The Curse of the Black Lotus – How MtG Avoided Becoming Beanie Babies - jsnell
http://www.npr.org/templates/transcript/transcript.php?storyId=392381112
======
zachjbart
Funny thing I noticed: they didn't mention the creation of the "Reserved
List."

For those who don't know, Wizards did everything in the NPR segment in the
first couple years of magic. Despite this, and the show's tone doesn't really
convey this, the secondary market was still there (for the times) and card
scarcity was a big, big problem.

Enter Chronicles.

Wizards of the Coast reprinted basically everything they could from the first
couple years of magic in one set.

“Released in July 1995, this 125-card set was created in an effort to satisfy
players’ demand for out-of-print cards.”

This _tanked_ the secondary market for cards.
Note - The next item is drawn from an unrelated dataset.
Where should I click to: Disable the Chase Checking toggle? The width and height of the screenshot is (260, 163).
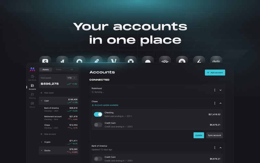(98, 114)
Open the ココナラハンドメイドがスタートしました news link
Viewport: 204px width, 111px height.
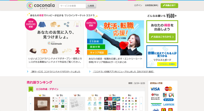click(x=55, y=72)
Investors who had been holding
onto certain rare cards and treating them as an investment suddenly had the
rug pulled out from under them.

Long story short, a few years after this, Wizards created the Reserved List
(tm), essentially a promise to __NEVER __reprint all cards contained within.
Intended to create a safe haven for investors and collectors, this list covers
the first ~5 years of Magic cards and almost all of its most expensive prints.
It 's a source of huge contention within the community as many people would
like the reserved list to be abolished so they have access to play with cards
they wouldn't be able to afford otherwise.

Feel free to let me know if I missed something critical, was just an thought I
had while listening to the show. The reserved list is a huge reason for the
bubble's stability.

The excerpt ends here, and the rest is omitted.